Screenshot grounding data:
■ ■ ■ ■

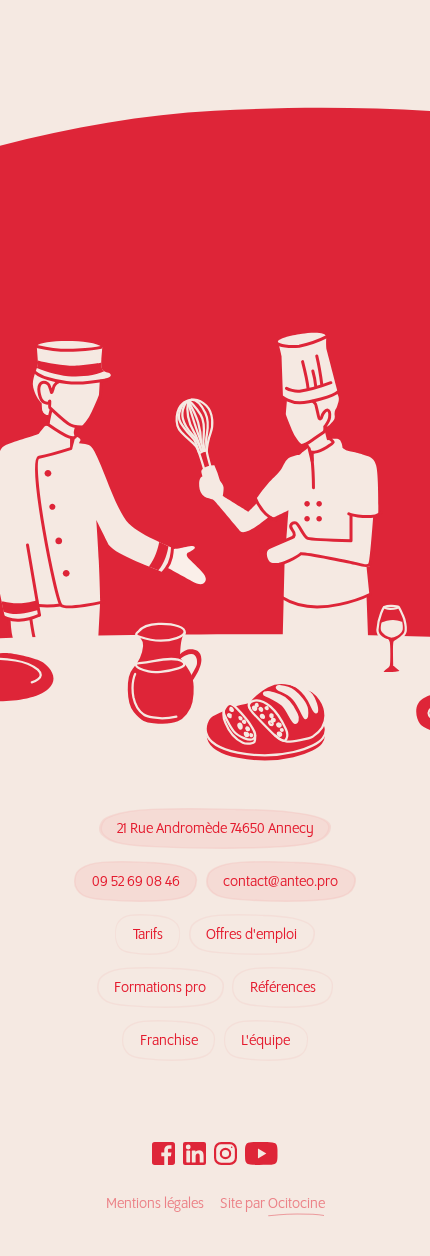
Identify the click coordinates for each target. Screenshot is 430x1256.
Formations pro (160, 988)
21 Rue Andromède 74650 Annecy (215, 829)
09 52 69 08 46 (136, 882)
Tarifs (148, 935)
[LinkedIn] (194, 1153)
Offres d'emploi (251, 935)
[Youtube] (261, 1153)
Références (283, 988)
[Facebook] (163, 1153)
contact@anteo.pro (280, 882)
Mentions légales (155, 1204)
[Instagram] (225, 1153)
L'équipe (265, 1041)
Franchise (169, 1041)
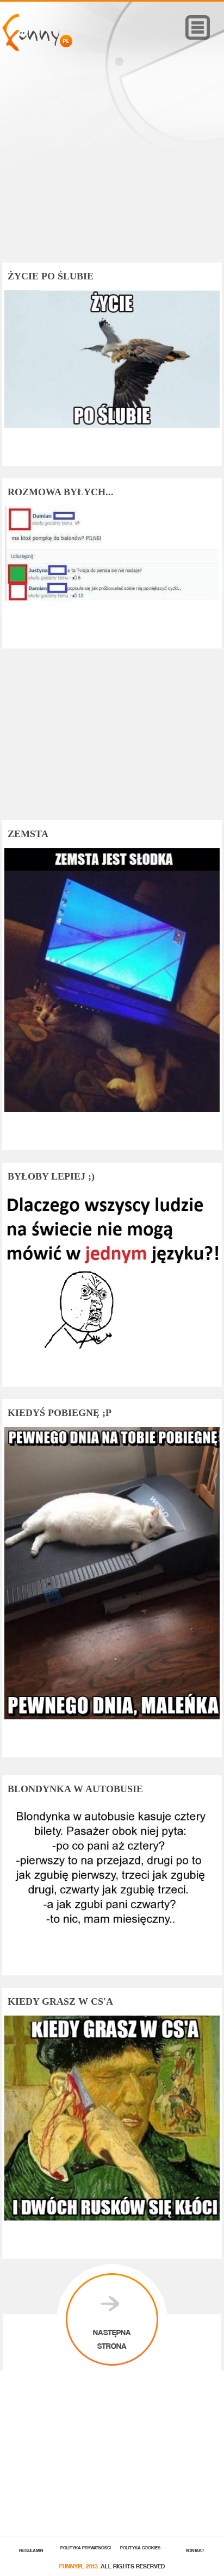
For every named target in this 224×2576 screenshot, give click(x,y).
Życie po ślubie (51, 276)
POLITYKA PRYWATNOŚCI (85, 2547)
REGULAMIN (31, 2550)
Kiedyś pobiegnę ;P (59, 1412)
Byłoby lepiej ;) (51, 1176)
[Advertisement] (112, 172)
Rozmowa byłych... (61, 491)
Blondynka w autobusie (75, 1788)
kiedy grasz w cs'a (60, 2001)
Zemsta (28, 833)
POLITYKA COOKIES (140, 2547)
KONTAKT (195, 2550)
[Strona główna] (37, 48)
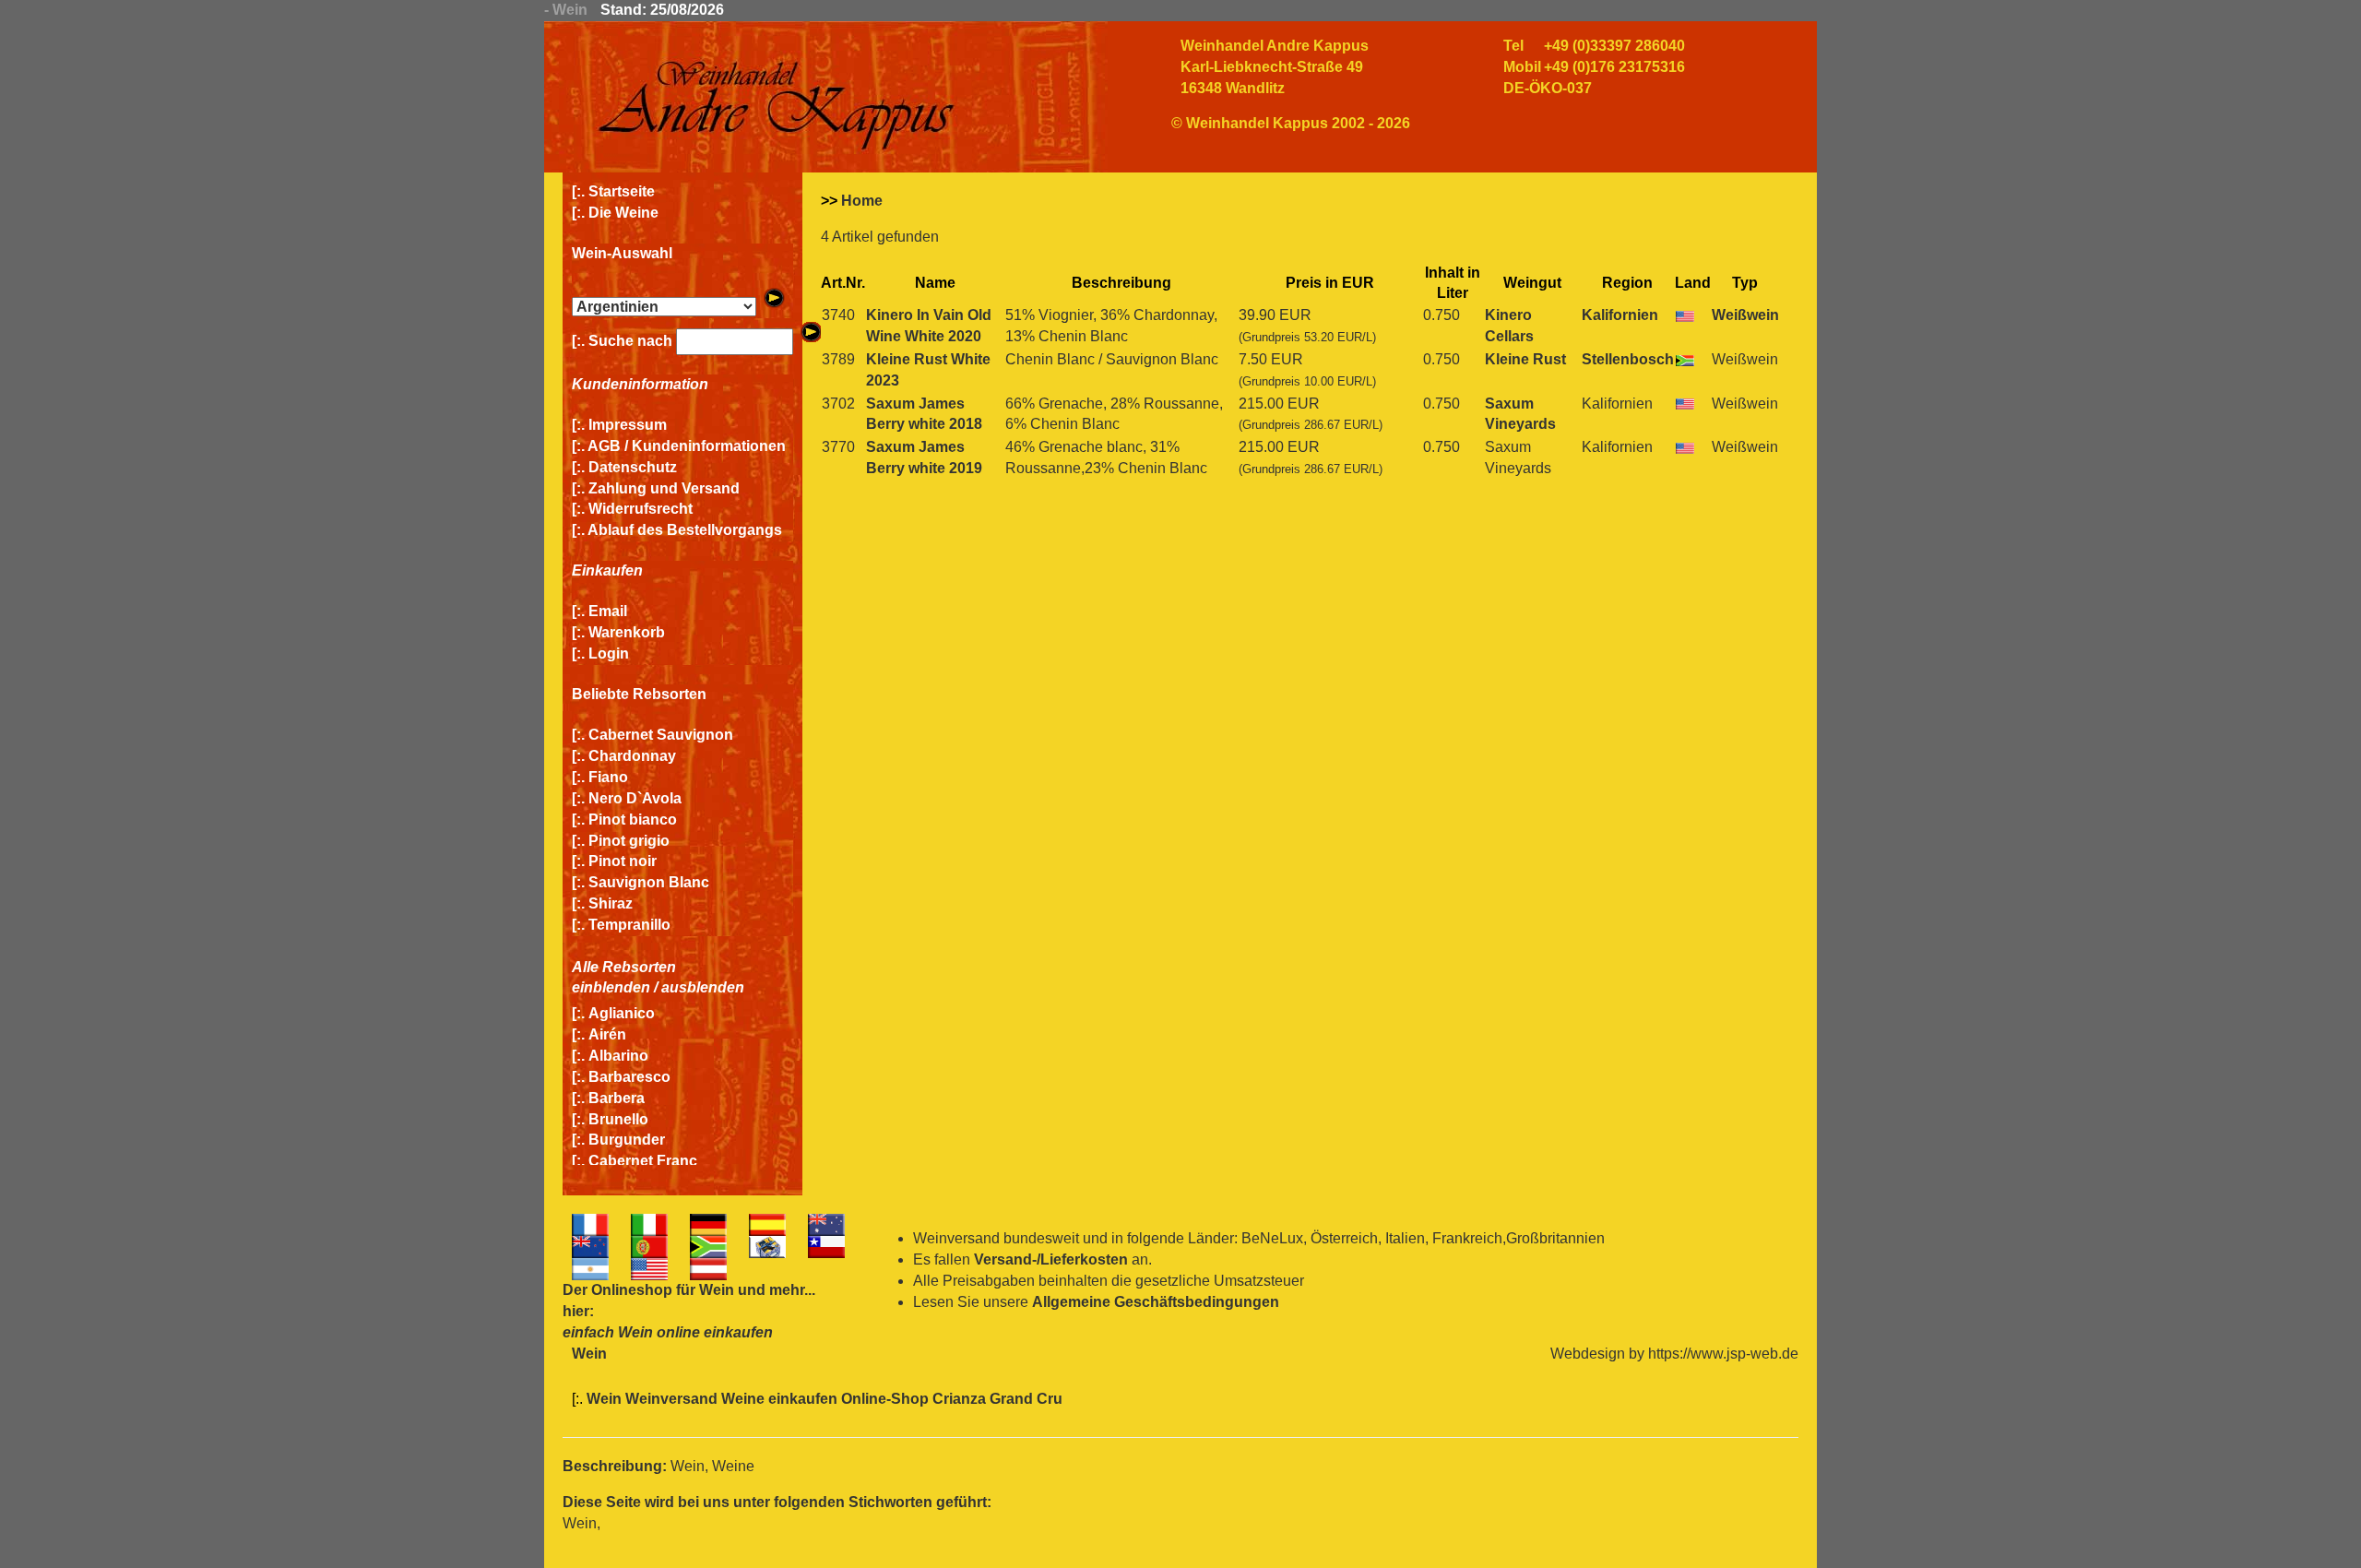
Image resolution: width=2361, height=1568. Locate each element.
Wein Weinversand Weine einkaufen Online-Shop (759, 1399)
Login (608, 653)
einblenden (611, 987)
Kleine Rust (1525, 359)
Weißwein (1745, 315)
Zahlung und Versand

■ ■ ■ ■

-- TASK REQUIREMENTS --
Repeat the lines above exactly, and keep every picture out.

-- COMPLETED TASK --
Identify the click coordinates for each target. Screenshot is 430x1256.
Formations pro (160, 988)
21 Rue Andromède 74650 Annecy (215, 829)
09 52 69 08 46 (136, 882)
Tarifs (148, 935)
[LinkedIn] (194, 1153)
Offres d'emploi (251, 935)
[Youtube] (261, 1153)
Références (283, 988)
[Facebook] (163, 1153)
contact@anteo.pro (280, 882)
Mentions légales (155, 1204)
[Instagram] (225, 1153)
L'équipe (265, 1041)
Franchise (169, 1041)
For every named target in this 224×2576 screenshot, give click(x,y).
Życie po ślubie (51, 276)
POLITYKA PRYWATNOŚCI (85, 2547)
REGULAMIN (31, 2550)
Kiedyś pobiegnę ;P (59, 1412)
Byłoby lepiej ;) (51, 1176)
[Advertisement] (112, 172)
Rozmowa byłych... (61, 491)
Blondynka w autobusie (75, 1788)
kiedy grasz w cs'a (60, 2001)
Zemsta (28, 833)
POLITYKA COOKIES (140, 2547)
KONTAKT (195, 2550)
[Strona główna] (37, 48)
Image resolution: width=2361, height=1568. Locate each element.
Wein Weinversand Weine einkaufen Online-Shop (759, 1399)
Login (608, 653)
einblenden (611, 987)
Kleine Rust (1525, 359)
Weißwein (1745, 315)
Zahlung und Versand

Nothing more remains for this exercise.